### Exercise objective
Your task is to retype, word for word, the lines from the start of the data through the line holding "You are a computer-use agent. 586x431 pixels.". Do not include the pictures.

### Material supplied
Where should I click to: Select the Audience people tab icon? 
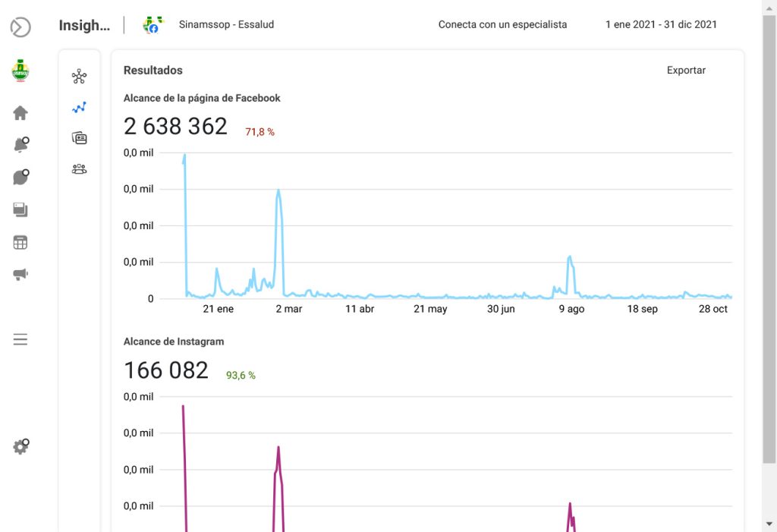[x=80, y=169]
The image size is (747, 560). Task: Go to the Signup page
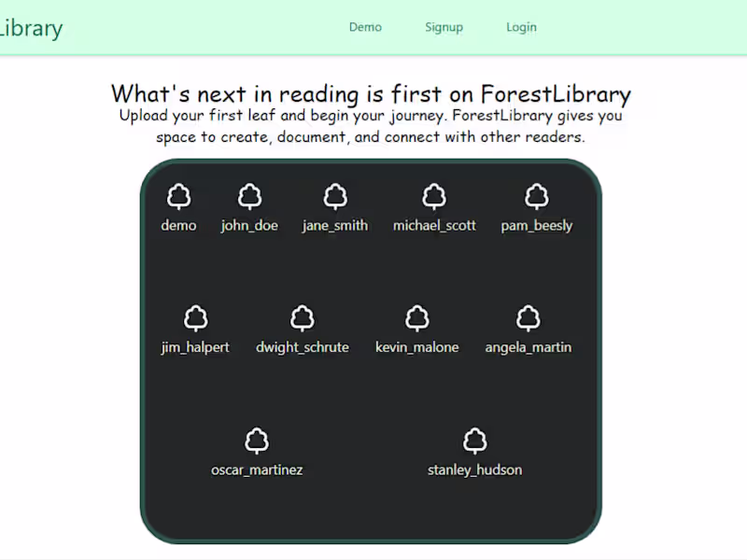444,27
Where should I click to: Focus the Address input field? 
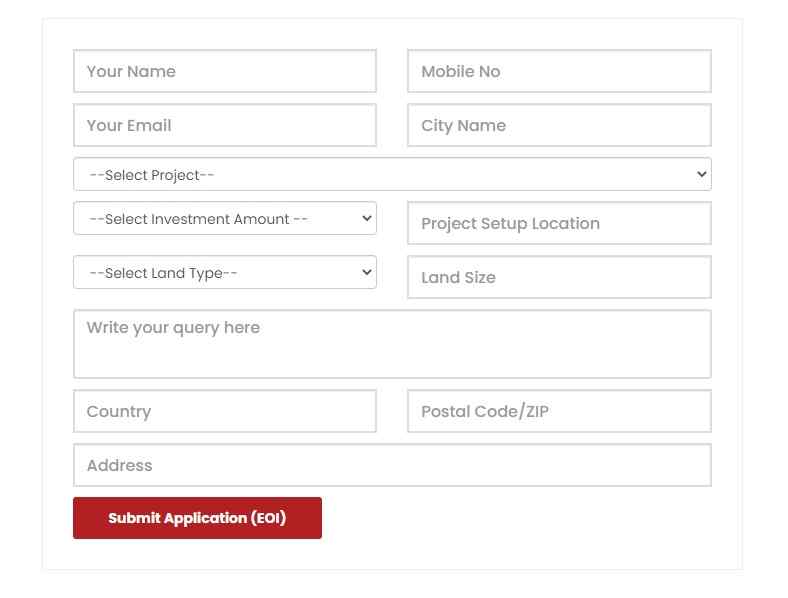click(x=392, y=465)
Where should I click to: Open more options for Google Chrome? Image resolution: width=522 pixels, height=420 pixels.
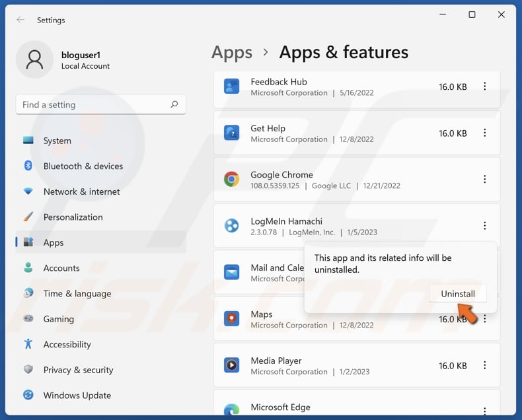[484, 179]
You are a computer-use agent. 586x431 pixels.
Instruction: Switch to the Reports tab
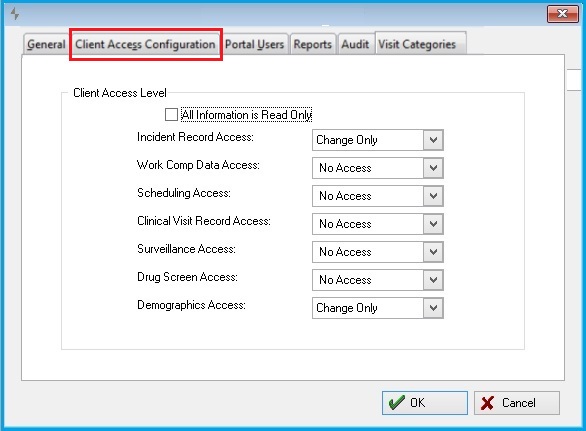[x=312, y=44]
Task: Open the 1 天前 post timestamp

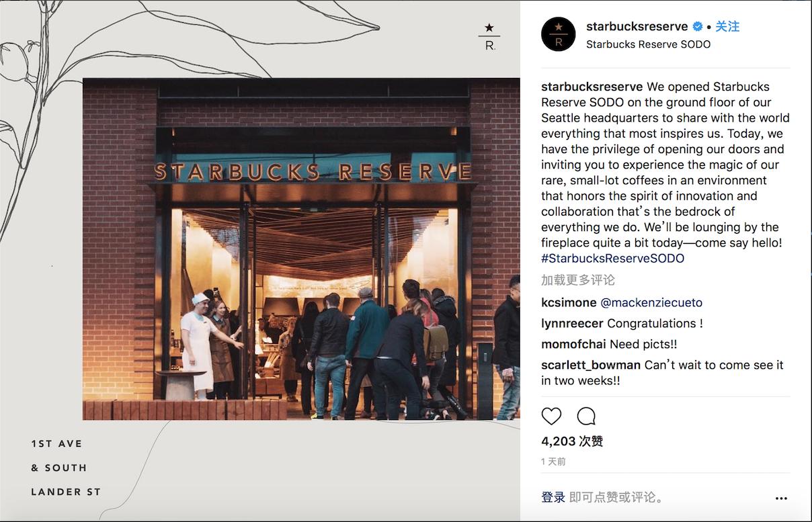Action: 553,462
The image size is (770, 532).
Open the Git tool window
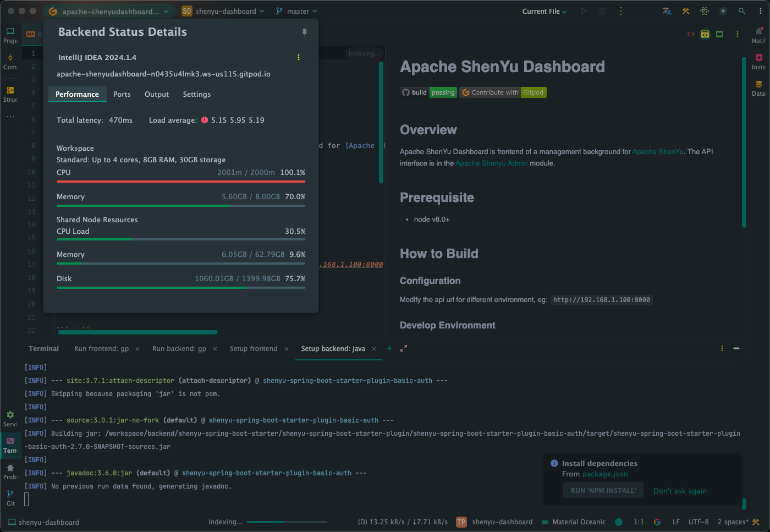click(x=10, y=497)
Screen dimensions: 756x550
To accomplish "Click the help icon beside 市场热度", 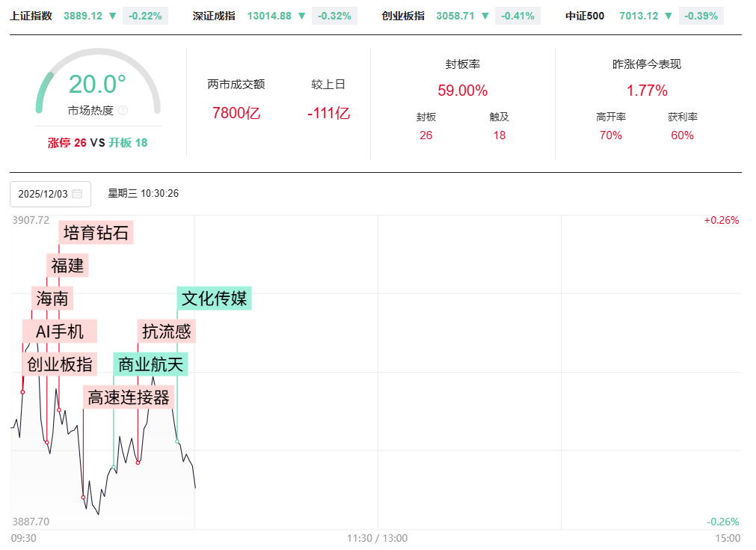I will click(x=123, y=111).
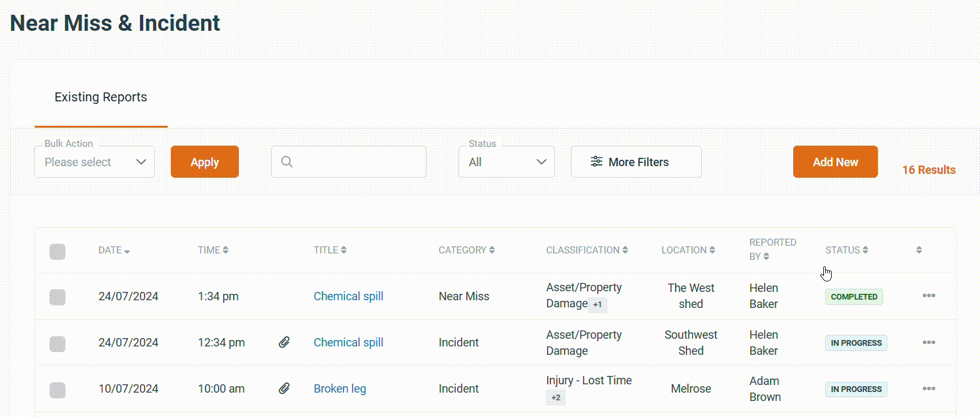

### Answer to this task
Where should I click to: Select the Audience people tab icon? 
[x=80, y=169]
The image size is (747, 560). Task: Go to the Signup page
444,27
Where should I click to: Focus the Address input field? 
click(x=392, y=465)
Where should I click to: Open more options for Google Chrome? Image resolution: width=522 pixels, height=420 pixels.
[484, 179]
You are a computer-use agent. 586x431 pixels.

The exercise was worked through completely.